◆ WHAT IS REQUIRED ◆
Please repeat exactly the lines from the one containing "Click the S143 splice dot" through the last line of the records, both included, and nothing else, leaving out any pictures.

◆ DATA SUPPLIED ◆
════════

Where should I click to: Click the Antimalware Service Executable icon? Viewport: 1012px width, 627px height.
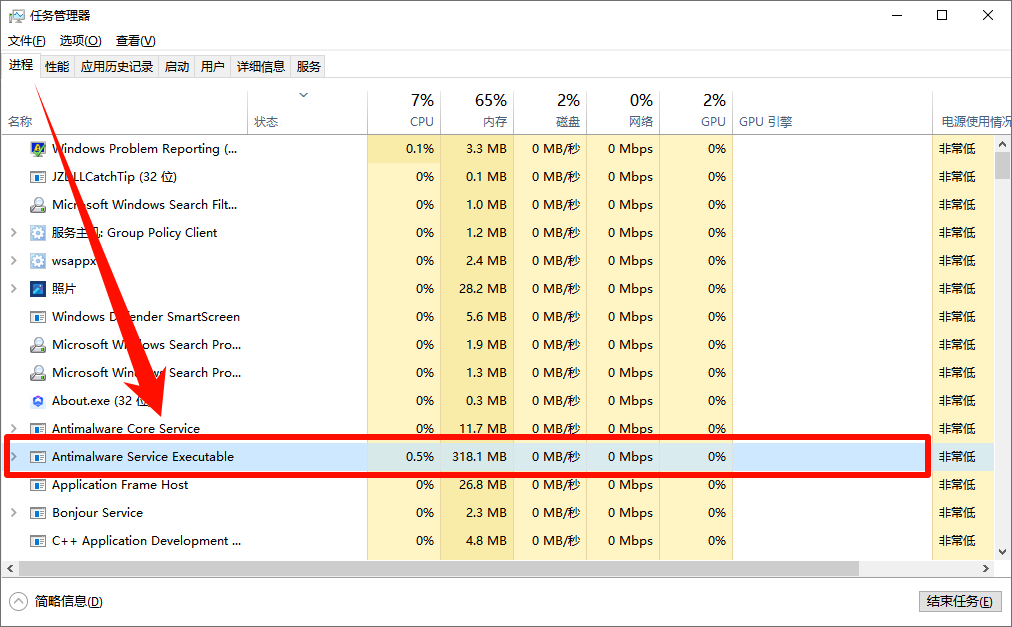(x=37, y=456)
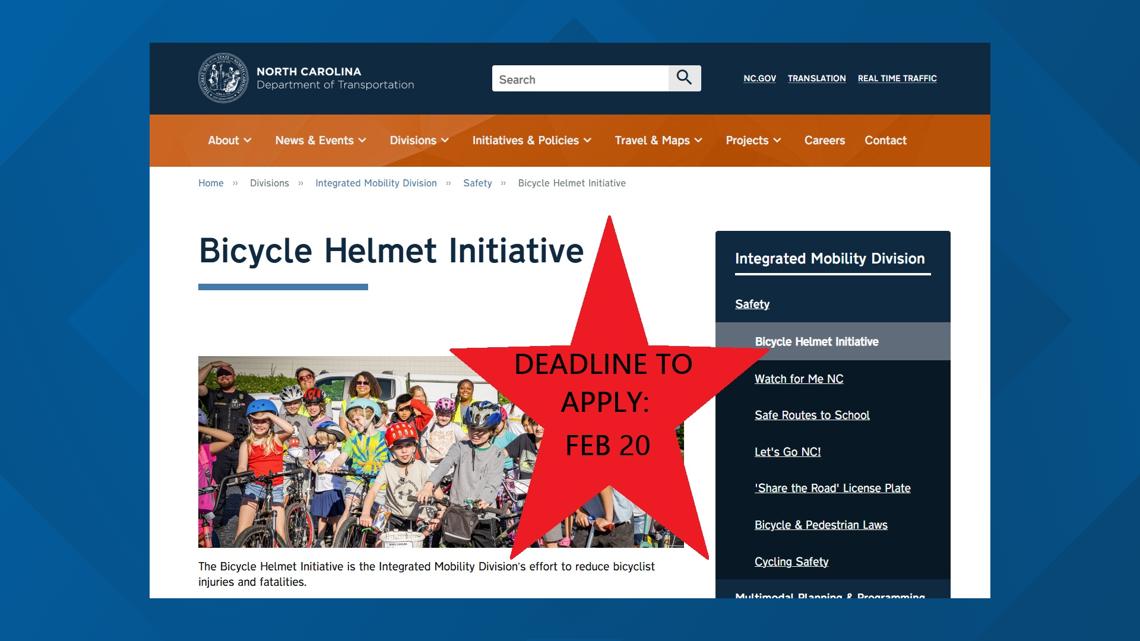Viewport: 1140px width, 641px height.
Task: Click the Let's Go NC! sidebar link
Action: tap(787, 451)
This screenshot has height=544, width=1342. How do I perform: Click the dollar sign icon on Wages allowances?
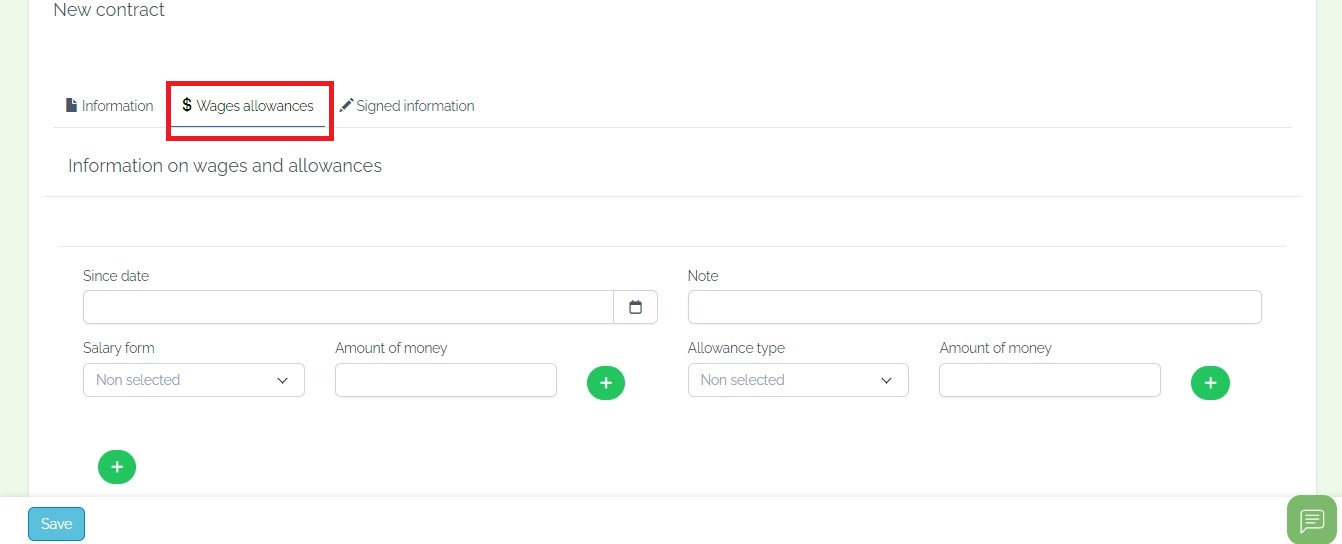click(x=187, y=105)
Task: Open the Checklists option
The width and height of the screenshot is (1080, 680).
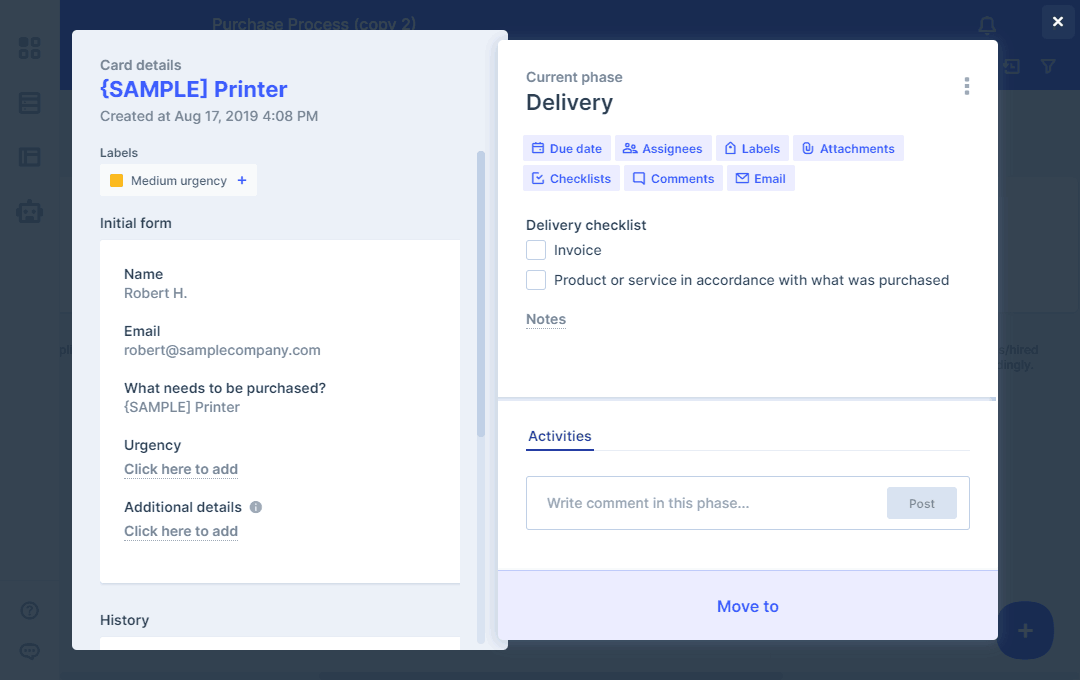Action: pyautogui.click(x=570, y=179)
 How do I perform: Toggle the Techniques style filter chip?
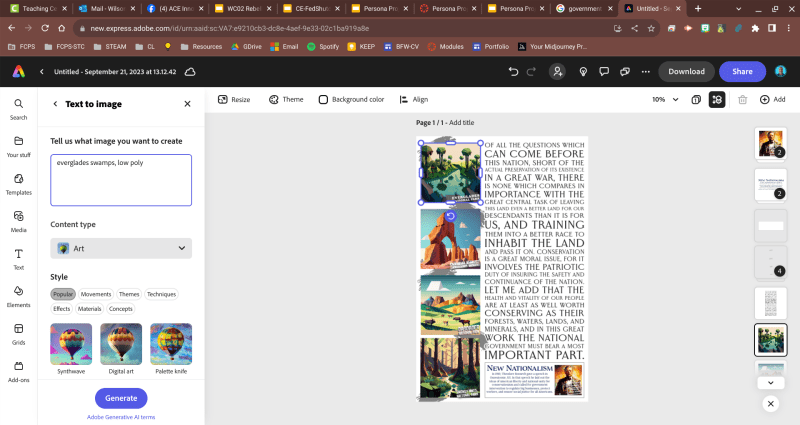click(161, 294)
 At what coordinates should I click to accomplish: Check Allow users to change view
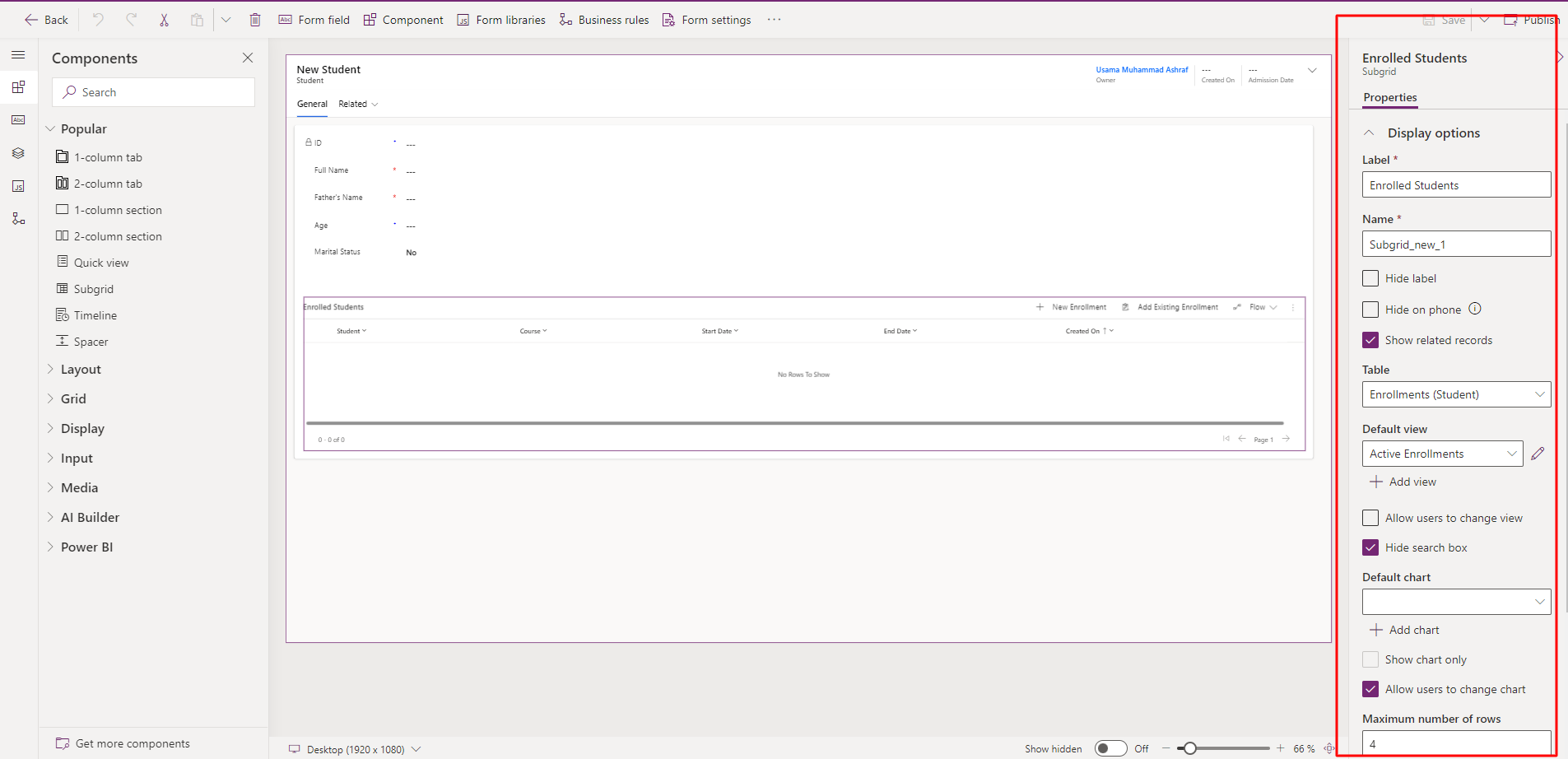tap(1370, 518)
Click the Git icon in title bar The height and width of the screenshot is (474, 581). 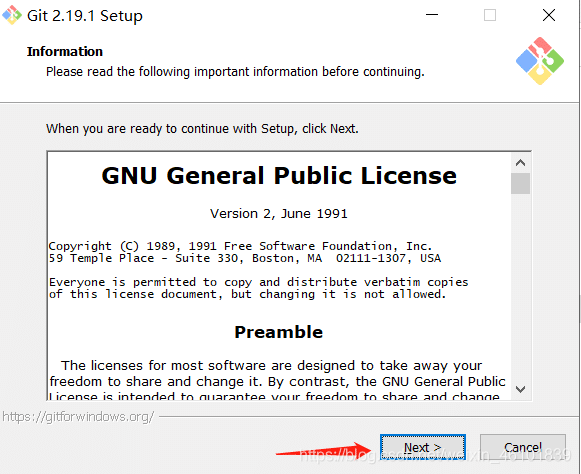point(12,15)
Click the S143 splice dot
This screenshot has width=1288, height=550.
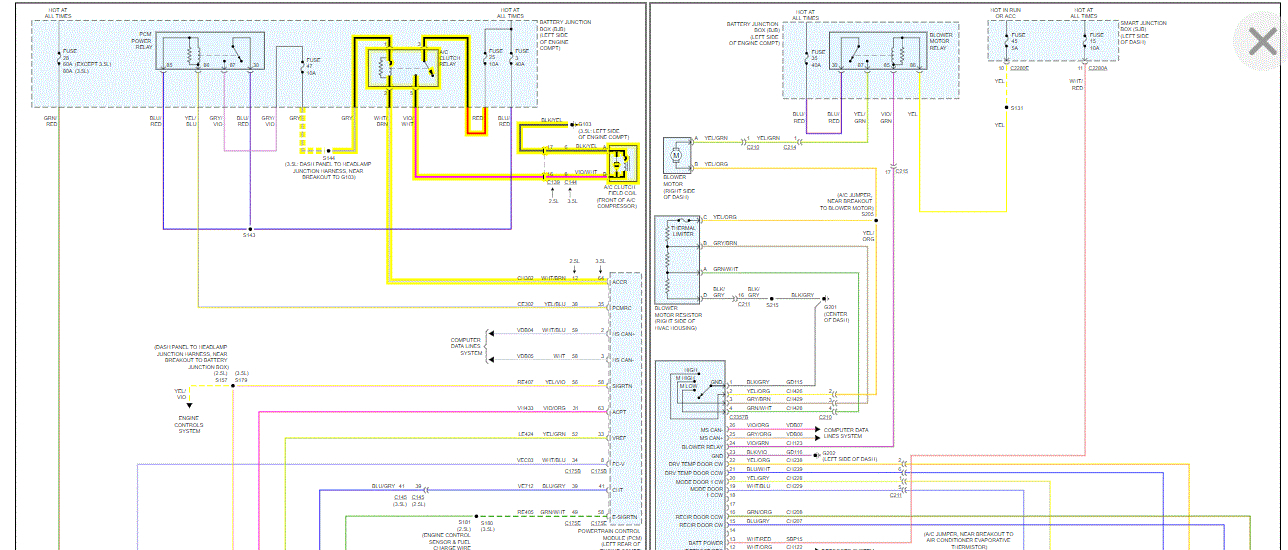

════════

◆ RESPONSE ◆
Click the S143 splice dot
This screenshot has width=1288, height=550.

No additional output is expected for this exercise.